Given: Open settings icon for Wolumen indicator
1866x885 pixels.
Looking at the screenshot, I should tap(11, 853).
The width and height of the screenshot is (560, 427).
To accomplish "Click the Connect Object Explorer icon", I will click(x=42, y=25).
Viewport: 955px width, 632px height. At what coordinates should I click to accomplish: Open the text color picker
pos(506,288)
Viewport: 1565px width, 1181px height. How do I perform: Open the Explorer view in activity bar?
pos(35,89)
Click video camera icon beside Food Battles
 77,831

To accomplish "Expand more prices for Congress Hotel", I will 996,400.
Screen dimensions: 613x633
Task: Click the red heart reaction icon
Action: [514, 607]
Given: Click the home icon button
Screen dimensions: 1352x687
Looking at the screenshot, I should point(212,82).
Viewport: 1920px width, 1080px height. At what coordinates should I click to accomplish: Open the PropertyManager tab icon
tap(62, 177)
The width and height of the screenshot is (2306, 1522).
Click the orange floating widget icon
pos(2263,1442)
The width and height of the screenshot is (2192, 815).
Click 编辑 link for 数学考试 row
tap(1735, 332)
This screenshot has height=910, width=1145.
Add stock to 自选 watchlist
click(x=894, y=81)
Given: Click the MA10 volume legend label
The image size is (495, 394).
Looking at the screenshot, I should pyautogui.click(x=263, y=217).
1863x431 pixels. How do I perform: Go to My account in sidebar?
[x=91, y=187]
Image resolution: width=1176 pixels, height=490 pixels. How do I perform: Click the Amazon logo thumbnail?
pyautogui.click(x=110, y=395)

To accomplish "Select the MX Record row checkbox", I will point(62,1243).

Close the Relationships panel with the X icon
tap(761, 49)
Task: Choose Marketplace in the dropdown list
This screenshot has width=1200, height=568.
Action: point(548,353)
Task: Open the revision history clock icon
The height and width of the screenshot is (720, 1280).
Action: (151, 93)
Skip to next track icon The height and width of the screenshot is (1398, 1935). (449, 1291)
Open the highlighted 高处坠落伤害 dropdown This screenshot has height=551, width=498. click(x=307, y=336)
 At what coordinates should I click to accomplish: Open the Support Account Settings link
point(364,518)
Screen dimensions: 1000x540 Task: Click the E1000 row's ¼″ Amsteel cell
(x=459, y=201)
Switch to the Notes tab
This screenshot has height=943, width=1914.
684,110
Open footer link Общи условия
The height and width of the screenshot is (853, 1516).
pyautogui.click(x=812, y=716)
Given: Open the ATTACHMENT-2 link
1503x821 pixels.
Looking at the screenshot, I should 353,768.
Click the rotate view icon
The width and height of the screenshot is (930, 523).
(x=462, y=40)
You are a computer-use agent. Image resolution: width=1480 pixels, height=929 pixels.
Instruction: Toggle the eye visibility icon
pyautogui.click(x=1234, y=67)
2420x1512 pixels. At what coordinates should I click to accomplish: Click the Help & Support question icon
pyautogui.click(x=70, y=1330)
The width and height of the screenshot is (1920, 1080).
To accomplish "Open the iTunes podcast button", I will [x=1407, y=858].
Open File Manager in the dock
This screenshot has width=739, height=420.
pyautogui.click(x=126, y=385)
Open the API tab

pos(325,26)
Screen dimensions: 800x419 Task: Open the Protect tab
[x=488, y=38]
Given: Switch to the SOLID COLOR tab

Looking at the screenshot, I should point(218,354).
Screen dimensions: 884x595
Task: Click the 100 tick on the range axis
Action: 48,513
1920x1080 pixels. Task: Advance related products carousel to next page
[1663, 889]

## Aim of the task
Copy all of the rows above, changing every "Viewport" to "Window" and leaving everything else as it is.

## Full response
Given: Open settings icon for Wolumen indicator
1866x885 pixels.
Looking at the screenshot, I should tap(11, 853).
The width and height of the screenshot is (560, 427).
To accomplish "Click the Connect Object Explorer icon", I will click(x=42, y=25).
Window: 955px width, 632px height. At what coordinates should I click to accomplish: Open the text color picker
pos(506,288)
Window: 1565px width, 1181px height. How do I perform: Open the Explorer view in activity bar?
pos(35,89)
Click video camera icon beside Food Battles
 77,831

To accomplish "Expand more prices for Congress Hotel", I will 996,400.
Screen dimensions: 613x633
Task: Click the red heart reaction icon
Action: [514, 607]
Given: Click the home icon button
Screen dimensions: 1352x687
Looking at the screenshot, I should point(212,82).
Window: 1920px width, 1080px height. At what coordinates should I click to accomplish: Open the PropertyManager tab icon
tap(62, 177)
The width and height of the screenshot is (2306, 1522).
Click the orange floating widget icon
pos(2263,1442)
The width and height of the screenshot is (2192, 815).
Click 编辑 link for 数学考试 row
tap(1735, 332)
This screenshot has height=910, width=1145.
Add stock to 自选 watchlist
click(x=894, y=81)
Given: Click the MA10 volume legend label
The image size is (495, 394).
Looking at the screenshot, I should pyautogui.click(x=263, y=217).
1863x431 pixels. How do I perform: Go to My account in sidebar?
[x=91, y=187]
Image resolution: width=1176 pixels, height=490 pixels. How do I perform: Click the Amazon logo thumbnail?
pyautogui.click(x=110, y=395)

To accomplish "Select the MX Record row checkbox", I will point(62,1243).

Close the Relationships panel with the X icon
tap(761, 49)
Task: Choose Marketplace in the dropdown list
This screenshot has width=1200, height=568.
Action: point(548,353)
Task: Open the revision history clock icon
The height and width of the screenshot is (720, 1280).
Action: (151, 93)
Skip to next track icon The height and width of the screenshot is (1398, 1935). (449, 1291)
Open the highlighted 高处坠落伤害 dropdown This screenshot has height=551, width=498. click(x=307, y=336)
 At what coordinates should I click to accomplish: Open the Support Account Settings link
point(364,518)
Screen dimensions: 1000x540 Task: Click the E1000 row's ¼″ Amsteel cell
(x=459, y=201)
Switch to the Notes tab
This screenshot has height=943, width=1914.
684,110
Open footer link Общи условия
The height and width of the screenshot is (853, 1516).
pyautogui.click(x=812, y=716)
Given: Open the ATTACHMENT-2 link
1503x821 pixels.
Looking at the screenshot, I should 353,768.
Click the rotate view icon
The width and height of the screenshot is (930, 523).
(x=462, y=40)
You are a computer-use agent. Image resolution: width=1480 pixels, height=929 pixels.
Instruction: Toggle the eye visibility icon
pyautogui.click(x=1234, y=67)
2420x1512 pixels. At what coordinates should I click to accomplish: Click the Help & Support question icon
pyautogui.click(x=70, y=1330)
The width and height of the screenshot is (1920, 1080).
To accomplish "Open the iTunes podcast button", I will [x=1407, y=858].
Open File Manager in the dock
This screenshot has width=739, height=420.
pyautogui.click(x=126, y=385)
Open the API tab

pos(325,26)
Screen dimensions: 800x419 Task: Open the Protect tab
[x=488, y=38]
Given: Switch to the SOLID COLOR tab

Looking at the screenshot, I should point(218,354).
Screen dimensions: 884x595
Task: Click the 100 tick on the range axis
Action: 48,513
1920x1080 pixels. Task: Advance related products carousel to next page
[1663, 889]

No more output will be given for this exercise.